The power of home
Dear all,
I hope you’re keeping well in the weird and-not-that-wonderful ‘new normal’ we’re all living in. I’ve been staring at my walls far too much lately and subjecting them to far more scrutiny than they deserve poor things as a result the bathroom has been repainted and most of the pictures in my flat rearranged!
It’s also been changing my attitude to the homes I am currently designing (all 480-something of them) for a development in central London- if we are expecting people to be at home more does it change the way we should think about designing them? We had a big discussion on plug socket locations (yes, architecture really is that glamorous) to allow for a more flexible work from home set up and I hear rumours that people think this may spell the end of open plan living (what with multiple zoom calls happening simultaneously). But should this be more than an adaptation of plug sockets, and a more careful search of local broadband capability when moving house?
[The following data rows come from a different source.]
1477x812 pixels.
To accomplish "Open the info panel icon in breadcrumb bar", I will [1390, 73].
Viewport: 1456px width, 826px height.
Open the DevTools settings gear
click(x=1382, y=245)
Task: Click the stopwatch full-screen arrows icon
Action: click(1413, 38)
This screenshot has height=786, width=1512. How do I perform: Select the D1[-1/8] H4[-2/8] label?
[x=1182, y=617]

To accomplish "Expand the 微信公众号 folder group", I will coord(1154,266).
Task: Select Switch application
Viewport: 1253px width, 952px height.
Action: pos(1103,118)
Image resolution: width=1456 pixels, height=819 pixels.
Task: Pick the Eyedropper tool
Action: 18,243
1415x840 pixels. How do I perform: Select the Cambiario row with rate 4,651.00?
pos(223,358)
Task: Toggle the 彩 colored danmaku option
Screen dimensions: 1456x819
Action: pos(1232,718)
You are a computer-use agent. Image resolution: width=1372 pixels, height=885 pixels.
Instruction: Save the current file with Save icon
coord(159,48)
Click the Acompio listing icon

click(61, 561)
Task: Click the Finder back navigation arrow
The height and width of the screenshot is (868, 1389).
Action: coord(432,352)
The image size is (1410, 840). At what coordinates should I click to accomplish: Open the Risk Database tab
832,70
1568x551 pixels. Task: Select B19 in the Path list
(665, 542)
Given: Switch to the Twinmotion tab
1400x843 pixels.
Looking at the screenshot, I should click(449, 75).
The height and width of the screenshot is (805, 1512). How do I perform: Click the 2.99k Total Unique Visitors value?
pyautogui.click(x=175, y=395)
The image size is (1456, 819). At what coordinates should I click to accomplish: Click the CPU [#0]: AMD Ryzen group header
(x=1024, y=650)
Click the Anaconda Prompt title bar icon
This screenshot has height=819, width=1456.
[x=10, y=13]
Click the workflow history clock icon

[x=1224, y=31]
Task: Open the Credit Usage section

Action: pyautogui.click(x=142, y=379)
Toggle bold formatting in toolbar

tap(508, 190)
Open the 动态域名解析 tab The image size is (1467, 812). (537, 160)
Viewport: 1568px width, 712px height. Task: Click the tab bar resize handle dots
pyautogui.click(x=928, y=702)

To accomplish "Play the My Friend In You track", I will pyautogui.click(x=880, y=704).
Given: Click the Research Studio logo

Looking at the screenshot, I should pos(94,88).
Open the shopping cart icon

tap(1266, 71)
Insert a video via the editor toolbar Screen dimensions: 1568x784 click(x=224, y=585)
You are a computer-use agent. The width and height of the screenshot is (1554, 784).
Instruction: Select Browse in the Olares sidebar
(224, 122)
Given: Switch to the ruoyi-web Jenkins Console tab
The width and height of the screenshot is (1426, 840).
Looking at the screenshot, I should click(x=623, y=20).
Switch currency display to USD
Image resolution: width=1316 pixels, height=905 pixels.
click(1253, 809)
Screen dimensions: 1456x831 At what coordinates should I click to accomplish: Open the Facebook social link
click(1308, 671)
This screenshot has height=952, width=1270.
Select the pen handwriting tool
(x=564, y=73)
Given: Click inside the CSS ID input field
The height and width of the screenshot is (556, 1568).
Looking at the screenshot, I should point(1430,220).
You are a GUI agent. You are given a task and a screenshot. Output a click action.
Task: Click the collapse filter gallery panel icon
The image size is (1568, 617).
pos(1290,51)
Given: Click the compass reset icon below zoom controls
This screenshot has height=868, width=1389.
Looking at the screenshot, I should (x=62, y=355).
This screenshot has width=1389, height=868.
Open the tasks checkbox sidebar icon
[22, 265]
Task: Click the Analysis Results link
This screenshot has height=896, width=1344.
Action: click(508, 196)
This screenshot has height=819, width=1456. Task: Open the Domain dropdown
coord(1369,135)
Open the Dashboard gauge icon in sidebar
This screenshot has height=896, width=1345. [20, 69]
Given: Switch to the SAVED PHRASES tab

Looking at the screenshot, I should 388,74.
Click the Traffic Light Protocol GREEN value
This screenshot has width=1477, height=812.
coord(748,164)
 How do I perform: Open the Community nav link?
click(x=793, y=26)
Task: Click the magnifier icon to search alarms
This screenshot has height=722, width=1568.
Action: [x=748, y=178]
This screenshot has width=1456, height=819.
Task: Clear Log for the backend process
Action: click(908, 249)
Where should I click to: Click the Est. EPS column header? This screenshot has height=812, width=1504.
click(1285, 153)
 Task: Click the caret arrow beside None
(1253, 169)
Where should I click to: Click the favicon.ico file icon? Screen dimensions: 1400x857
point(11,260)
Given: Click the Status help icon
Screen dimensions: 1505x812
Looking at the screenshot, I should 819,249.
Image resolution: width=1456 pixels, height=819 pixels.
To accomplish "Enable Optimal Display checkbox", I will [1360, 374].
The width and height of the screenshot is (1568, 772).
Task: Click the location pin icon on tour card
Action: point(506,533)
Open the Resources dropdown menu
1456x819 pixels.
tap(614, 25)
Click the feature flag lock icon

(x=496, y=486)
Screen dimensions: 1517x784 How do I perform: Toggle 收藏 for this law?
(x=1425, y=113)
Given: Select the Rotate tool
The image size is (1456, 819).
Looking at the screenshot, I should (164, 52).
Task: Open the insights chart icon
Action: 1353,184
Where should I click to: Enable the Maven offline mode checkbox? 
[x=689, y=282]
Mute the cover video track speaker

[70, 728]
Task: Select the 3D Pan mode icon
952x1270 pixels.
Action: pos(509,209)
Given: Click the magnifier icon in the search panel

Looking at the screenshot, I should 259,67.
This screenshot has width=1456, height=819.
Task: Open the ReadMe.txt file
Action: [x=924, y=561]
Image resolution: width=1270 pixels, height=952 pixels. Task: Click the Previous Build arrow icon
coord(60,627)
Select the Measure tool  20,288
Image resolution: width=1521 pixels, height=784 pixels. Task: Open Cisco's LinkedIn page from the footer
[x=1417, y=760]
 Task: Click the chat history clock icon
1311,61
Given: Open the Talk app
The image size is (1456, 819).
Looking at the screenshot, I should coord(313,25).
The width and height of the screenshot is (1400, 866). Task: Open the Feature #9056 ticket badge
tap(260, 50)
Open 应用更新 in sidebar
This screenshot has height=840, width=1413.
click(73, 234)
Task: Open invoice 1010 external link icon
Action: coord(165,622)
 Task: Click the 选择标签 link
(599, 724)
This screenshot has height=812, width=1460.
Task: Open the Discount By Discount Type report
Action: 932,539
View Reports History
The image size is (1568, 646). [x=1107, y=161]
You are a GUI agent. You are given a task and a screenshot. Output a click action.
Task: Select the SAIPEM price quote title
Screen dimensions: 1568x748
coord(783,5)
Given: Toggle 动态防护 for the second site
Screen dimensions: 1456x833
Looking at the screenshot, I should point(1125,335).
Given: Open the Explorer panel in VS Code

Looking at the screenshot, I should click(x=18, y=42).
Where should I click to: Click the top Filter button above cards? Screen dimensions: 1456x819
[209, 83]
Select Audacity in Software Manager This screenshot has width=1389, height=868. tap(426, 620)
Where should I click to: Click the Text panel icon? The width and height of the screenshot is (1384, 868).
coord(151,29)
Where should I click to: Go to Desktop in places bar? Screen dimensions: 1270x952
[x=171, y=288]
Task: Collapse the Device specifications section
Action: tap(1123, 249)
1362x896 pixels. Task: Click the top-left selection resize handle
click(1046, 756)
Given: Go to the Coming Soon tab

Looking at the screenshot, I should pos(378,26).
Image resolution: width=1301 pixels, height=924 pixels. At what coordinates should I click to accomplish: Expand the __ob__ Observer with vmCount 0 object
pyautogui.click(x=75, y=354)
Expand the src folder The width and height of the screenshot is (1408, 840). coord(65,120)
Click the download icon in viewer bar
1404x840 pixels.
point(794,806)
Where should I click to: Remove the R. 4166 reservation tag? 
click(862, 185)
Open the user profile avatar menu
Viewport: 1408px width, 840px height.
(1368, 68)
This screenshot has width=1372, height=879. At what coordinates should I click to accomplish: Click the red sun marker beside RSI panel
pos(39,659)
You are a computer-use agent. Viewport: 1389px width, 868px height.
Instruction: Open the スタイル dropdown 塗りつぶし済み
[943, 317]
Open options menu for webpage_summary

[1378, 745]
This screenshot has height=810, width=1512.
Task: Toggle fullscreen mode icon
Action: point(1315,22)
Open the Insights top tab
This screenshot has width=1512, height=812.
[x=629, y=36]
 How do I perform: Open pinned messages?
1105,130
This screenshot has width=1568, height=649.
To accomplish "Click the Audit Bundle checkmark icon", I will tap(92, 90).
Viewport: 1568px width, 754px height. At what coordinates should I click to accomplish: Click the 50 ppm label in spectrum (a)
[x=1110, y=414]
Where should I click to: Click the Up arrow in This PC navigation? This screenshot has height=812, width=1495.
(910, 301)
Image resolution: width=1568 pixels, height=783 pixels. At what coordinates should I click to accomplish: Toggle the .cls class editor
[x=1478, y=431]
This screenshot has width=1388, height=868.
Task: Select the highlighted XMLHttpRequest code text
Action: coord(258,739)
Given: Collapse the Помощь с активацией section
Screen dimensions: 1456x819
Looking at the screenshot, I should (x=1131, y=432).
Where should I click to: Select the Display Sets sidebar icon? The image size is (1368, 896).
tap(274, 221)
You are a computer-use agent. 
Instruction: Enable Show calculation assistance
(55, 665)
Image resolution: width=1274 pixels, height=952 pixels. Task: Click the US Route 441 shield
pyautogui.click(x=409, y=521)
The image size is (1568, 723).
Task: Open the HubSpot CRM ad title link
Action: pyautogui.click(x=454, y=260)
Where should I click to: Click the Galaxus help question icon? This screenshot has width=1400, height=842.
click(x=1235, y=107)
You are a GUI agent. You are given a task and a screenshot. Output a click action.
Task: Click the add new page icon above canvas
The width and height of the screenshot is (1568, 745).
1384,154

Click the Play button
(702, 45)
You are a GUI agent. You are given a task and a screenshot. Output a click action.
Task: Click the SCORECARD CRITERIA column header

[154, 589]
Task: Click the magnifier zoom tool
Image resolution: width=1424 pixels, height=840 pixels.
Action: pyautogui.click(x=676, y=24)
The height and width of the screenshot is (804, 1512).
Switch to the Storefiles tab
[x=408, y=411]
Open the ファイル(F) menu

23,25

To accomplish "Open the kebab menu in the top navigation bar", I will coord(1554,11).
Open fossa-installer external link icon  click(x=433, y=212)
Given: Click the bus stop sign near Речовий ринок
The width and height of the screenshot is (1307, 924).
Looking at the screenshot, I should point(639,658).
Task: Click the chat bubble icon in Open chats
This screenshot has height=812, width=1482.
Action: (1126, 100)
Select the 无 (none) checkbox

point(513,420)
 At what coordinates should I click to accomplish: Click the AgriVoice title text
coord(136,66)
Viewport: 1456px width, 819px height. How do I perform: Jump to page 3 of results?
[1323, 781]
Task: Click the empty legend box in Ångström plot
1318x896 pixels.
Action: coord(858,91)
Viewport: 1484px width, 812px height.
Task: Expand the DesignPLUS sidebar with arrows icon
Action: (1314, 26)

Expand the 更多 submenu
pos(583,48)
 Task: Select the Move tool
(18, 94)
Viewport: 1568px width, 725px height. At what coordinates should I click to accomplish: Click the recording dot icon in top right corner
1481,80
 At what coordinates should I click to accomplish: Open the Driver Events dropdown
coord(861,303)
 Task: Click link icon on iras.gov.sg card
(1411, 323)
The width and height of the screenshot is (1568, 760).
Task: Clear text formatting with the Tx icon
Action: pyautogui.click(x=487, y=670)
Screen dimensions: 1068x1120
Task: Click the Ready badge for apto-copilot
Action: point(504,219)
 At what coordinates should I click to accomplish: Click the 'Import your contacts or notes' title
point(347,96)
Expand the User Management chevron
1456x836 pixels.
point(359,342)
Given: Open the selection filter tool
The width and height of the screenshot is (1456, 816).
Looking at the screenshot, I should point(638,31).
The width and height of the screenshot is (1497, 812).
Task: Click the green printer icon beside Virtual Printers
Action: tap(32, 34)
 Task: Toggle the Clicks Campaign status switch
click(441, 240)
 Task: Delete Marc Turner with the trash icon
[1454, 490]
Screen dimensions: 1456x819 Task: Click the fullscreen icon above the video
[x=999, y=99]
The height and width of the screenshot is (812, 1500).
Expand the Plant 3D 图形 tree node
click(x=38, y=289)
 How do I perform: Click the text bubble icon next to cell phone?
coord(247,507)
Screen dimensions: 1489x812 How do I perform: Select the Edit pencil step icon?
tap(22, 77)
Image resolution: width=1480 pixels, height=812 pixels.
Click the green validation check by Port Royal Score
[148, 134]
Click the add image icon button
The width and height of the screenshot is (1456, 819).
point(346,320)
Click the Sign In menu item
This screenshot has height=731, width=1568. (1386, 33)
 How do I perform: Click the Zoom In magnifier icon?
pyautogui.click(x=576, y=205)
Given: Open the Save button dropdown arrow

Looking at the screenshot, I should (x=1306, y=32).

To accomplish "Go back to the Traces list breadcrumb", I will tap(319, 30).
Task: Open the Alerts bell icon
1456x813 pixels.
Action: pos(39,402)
Are we slowly returning to the live-work spaces of the past where home and business were intertwined; and will this fundamentally change more than the number of desk chairs in the house?
Historian Judith Flanders wrote a lovely book called ‘The Making of Home’ - which I have finally, after 3 years on the shelf, gotten around to finishing. She makes the point that the industrial revolution changed the way we classify work by moving ‘real’ work outside of the home. Up until the industrial revolution almost all work was done from home (carpentry, piecework, tailoring, professional services etc.)- this was industrialised and moved out into factories, workshops and later offices.
As a result the work that remained within the home became de-valued to the point that it no longer counted as work (cooking, cleaning, growing vegetables, raising children, keeping livestock etc.). This disproportionally impacted women’s roles and had a significant impact on the widening of the gender pay gap; as it tended to be the roles that men had traditionally taken that were moved out into specialised spaces and as such were more generously remunerated.
If these specialised spaces become slowly less important will these attitudes adjust? As we pull more aspects of our life back into the home will it impact not only the plug socket locations but our attitude to running the hoover over the floor? Will we start to re-frame caring and cooking and cleaning as a valuable calling and profession? Will the value society places on certain professions shift?
I don’t think anyone has the answer just yet, but what a wonderful silver lining to an awful pandemic if it readjusted our society to placing more value in caring for one another.
In other news this week I very much enjoyed reading about the oyster shells below Sailsbury Cathedral spire; continue to worry slightly about the impact of planning reforms in the UK and had great fun writing my architecture fresher's guide in my monthly column for Building Design.